Work to be completed.
Find the line with "برگزاری رزمایش سه‌جانبه" and the line with "میوه و سبزی از کالابرگ حذف نشده است" in the entries below; output exactly those two lines, every line between them, and no others.

Raw data.
☆ ☆ ☆ ☆ ☆ ☆ ☆

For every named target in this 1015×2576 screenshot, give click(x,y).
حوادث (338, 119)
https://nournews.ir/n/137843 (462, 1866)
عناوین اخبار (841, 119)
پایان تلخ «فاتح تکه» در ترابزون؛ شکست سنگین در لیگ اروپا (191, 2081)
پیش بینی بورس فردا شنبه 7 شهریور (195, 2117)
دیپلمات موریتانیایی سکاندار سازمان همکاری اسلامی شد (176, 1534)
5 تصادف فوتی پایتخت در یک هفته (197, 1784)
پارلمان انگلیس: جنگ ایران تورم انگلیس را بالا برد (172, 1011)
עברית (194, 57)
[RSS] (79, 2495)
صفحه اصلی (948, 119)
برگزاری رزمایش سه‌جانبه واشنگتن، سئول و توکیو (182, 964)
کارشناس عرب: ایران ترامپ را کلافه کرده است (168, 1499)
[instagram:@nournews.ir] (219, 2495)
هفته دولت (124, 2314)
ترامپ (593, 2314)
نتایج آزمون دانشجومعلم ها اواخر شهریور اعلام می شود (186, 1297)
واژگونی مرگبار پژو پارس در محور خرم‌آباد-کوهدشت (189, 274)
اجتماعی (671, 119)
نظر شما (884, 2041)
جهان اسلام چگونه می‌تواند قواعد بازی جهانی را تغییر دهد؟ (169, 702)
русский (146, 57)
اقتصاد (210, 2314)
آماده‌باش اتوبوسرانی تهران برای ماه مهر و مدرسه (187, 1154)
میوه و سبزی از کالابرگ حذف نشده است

☆ ☆ ☆ ☆ ☆ ☆ ☆

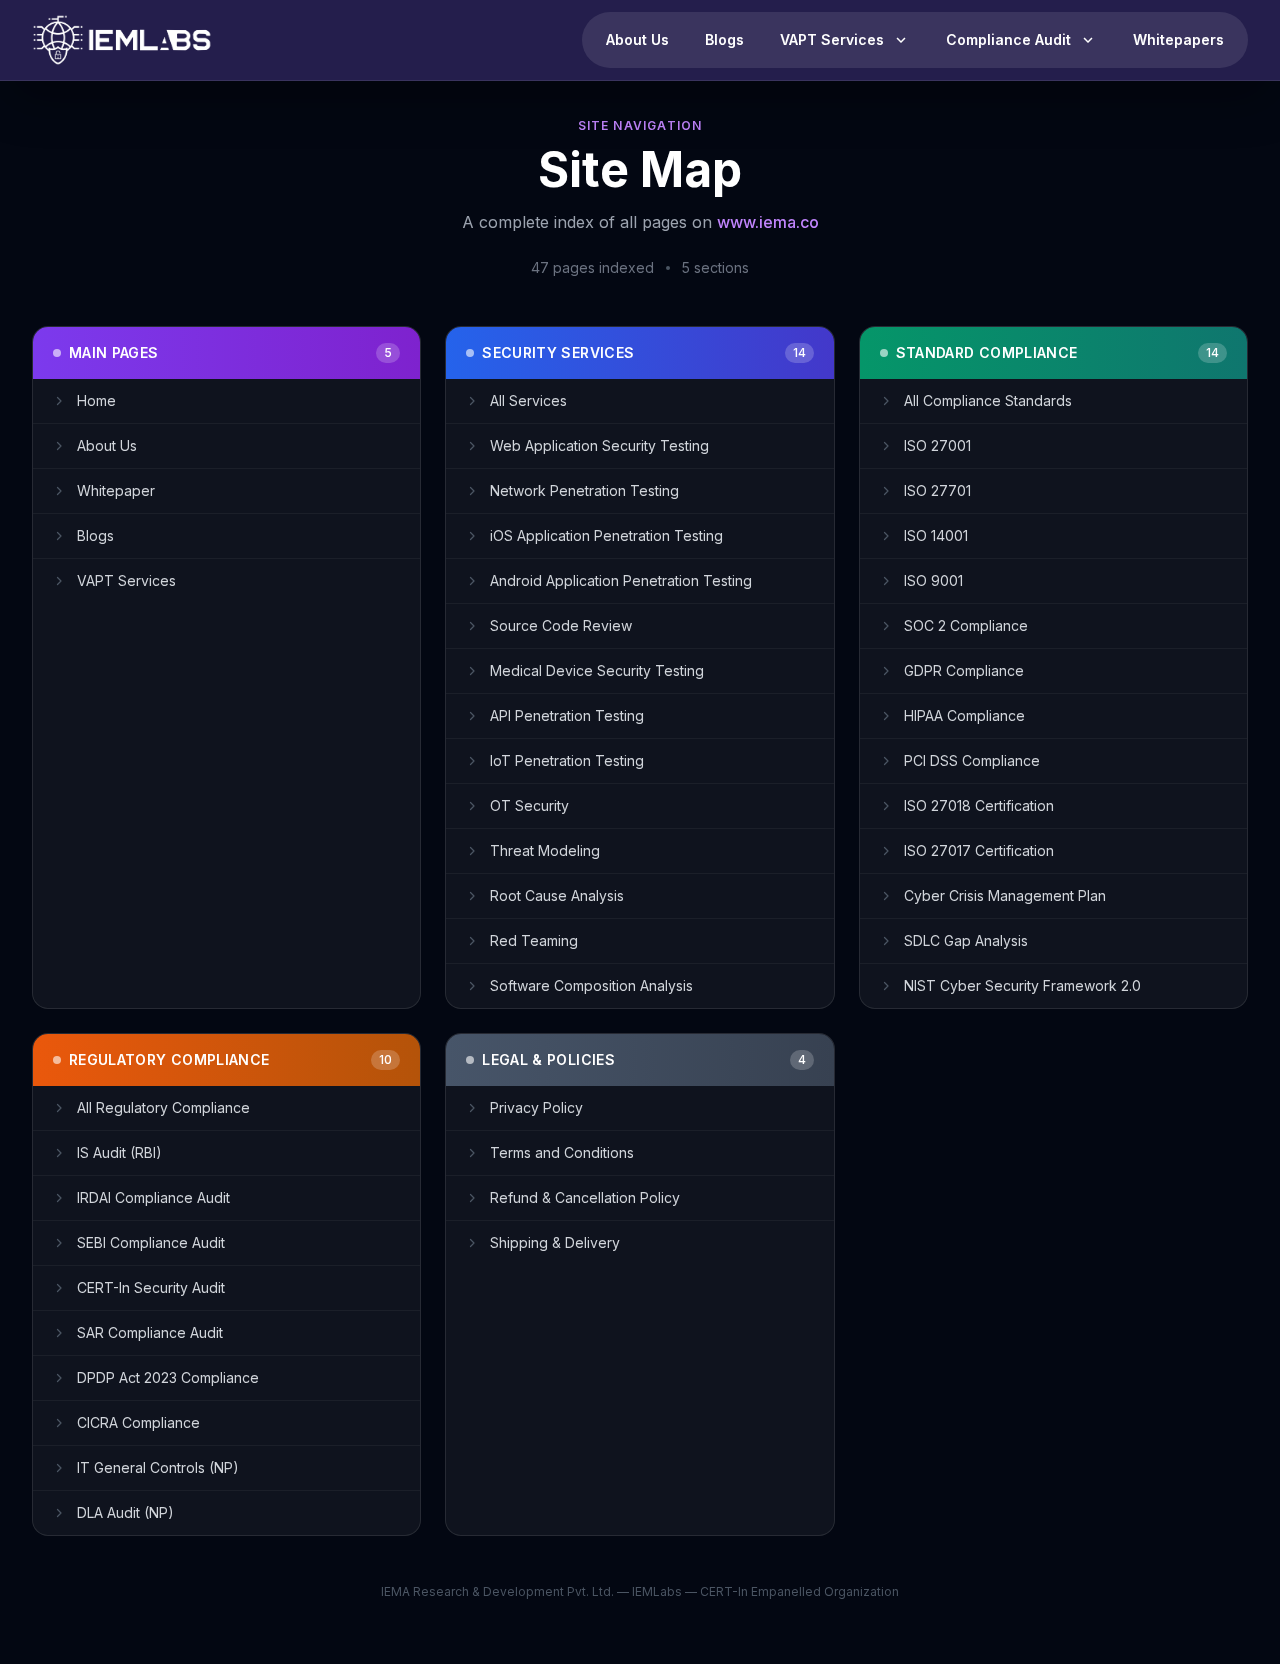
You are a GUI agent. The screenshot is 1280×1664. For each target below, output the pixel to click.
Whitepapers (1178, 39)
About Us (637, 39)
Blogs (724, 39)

☆ ☆ ☆ ☆ ☆ ☆ ☆

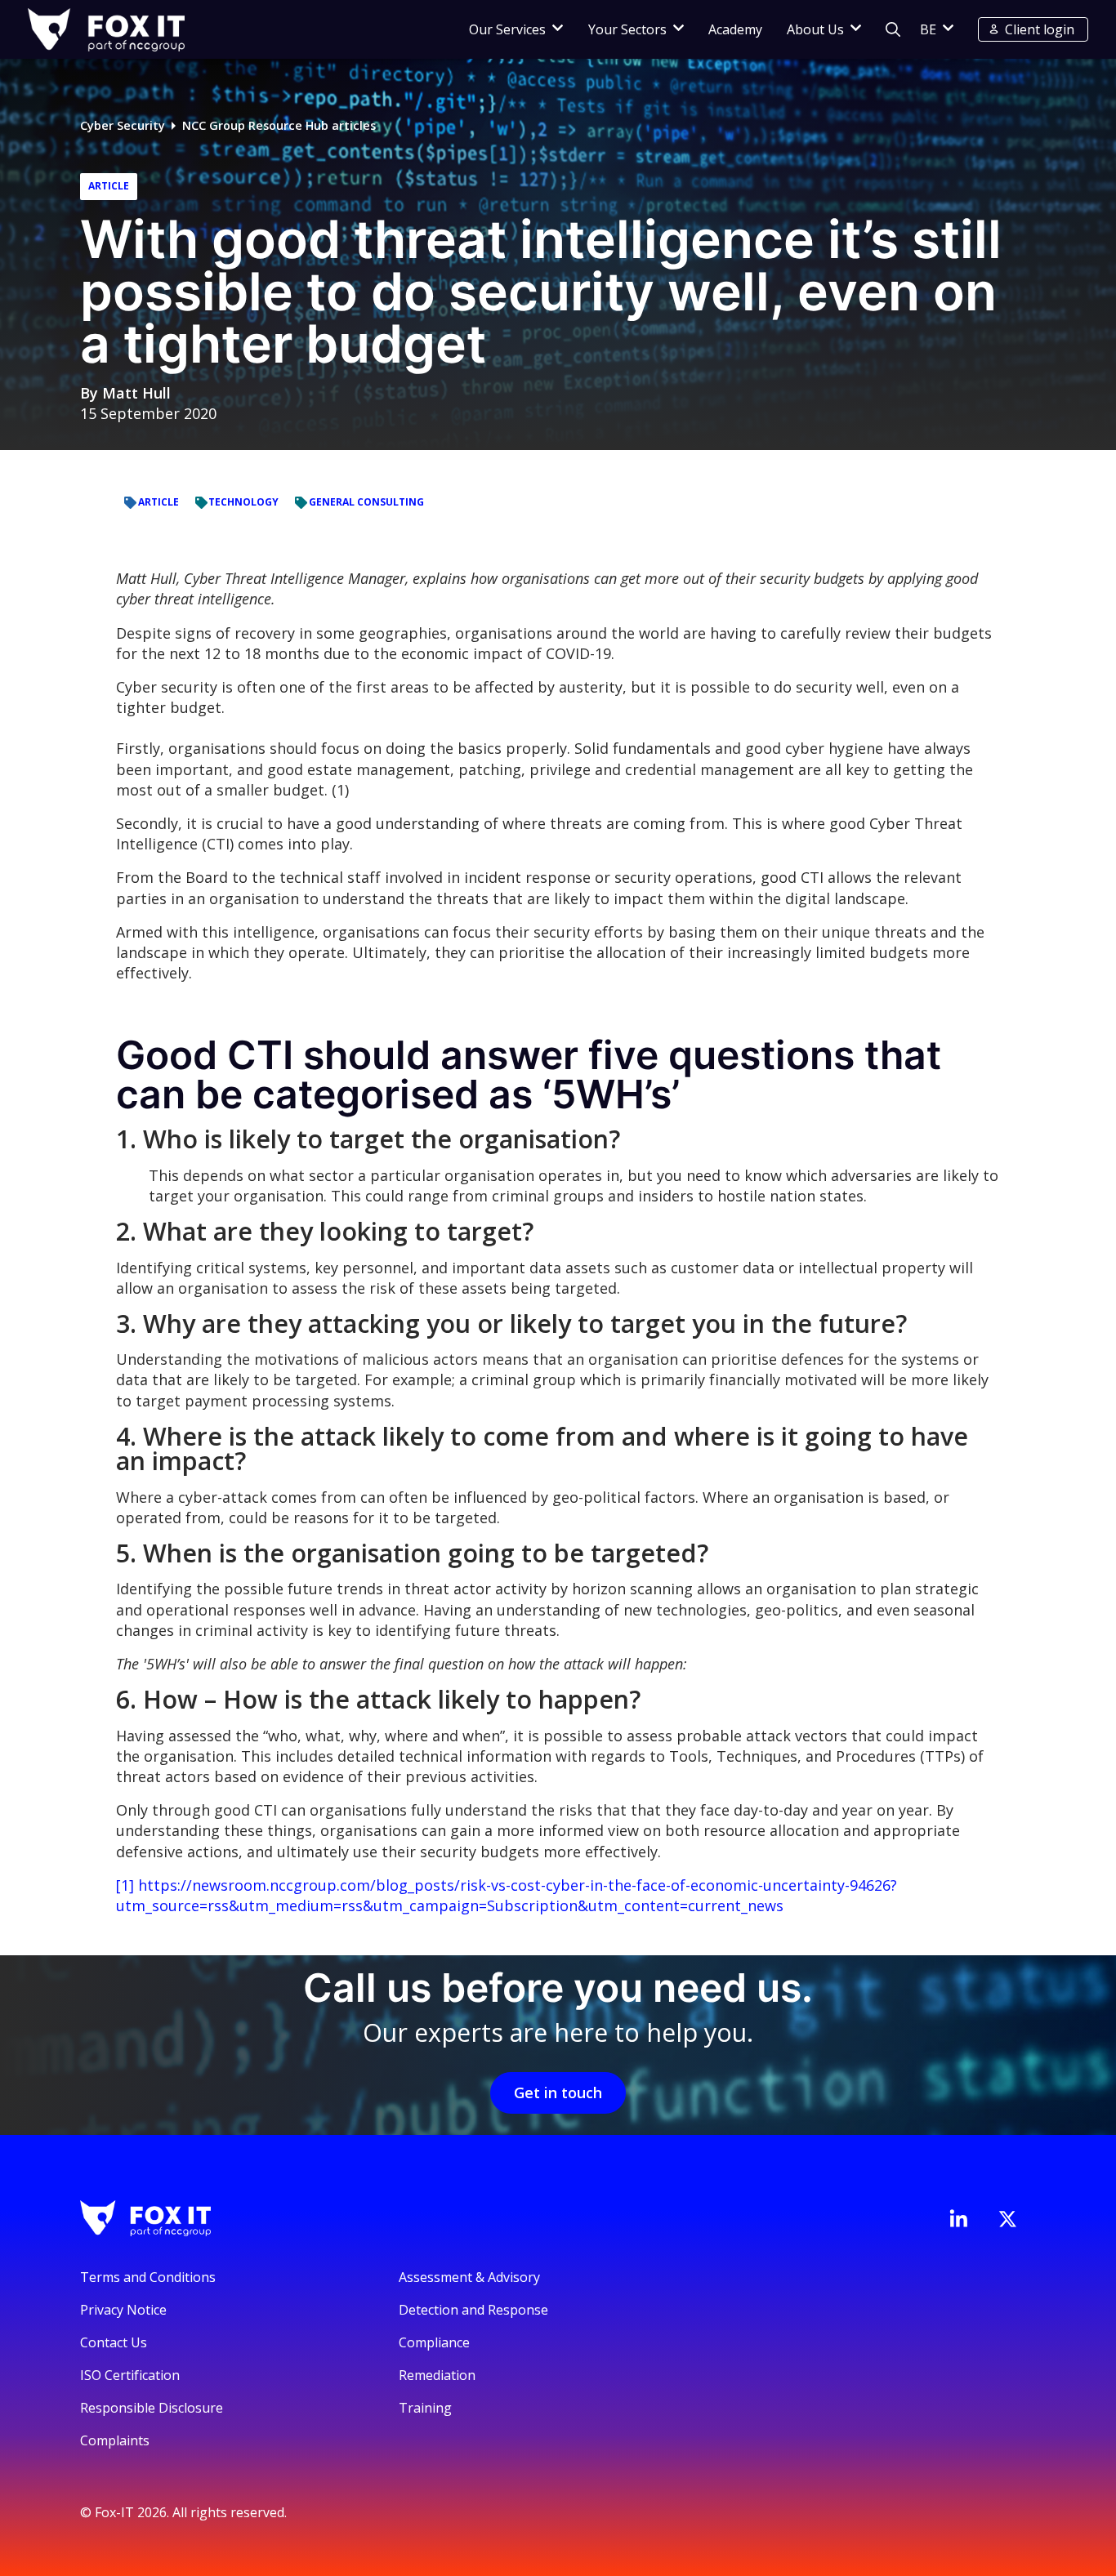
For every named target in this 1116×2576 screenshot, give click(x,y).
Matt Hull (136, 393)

☆ ☆ ☆ ☆ ☆ ☆ ☆

Exercise solution.
برگزاری رزمایش سه‌جانبه واشنگتن، سئول و توکیو (182, 964)
کارشناس عرب: ایران ترامپ را کلافه کرده است (168, 1499)
[instagram:@nournews.ir] (219, 2495)
هفته دولت (124, 2314)
ترامپ (593, 2314)
نتایج آزمون دانشجومعلم ها اواخر شهریور اعلام می شود (186, 1297)
واژگونی مرگبار پژو پارس در محور خرم‌آباد-کوهدشت (189, 274)
اجتماعی (671, 119)
نظر شما (884, 2041)
جهان اسلام چگونه می‌تواند قواعد بازی جهانی را تغییر دهد؟ (169, 702)
русский (146, 57)
اقتصاد (210, 2314)
آماده‌باش اتوبوسرانی تهران برای ماه مهر و مدرسه (187, 1154)
میوه و سبزی از کالابرگ حذف نشده است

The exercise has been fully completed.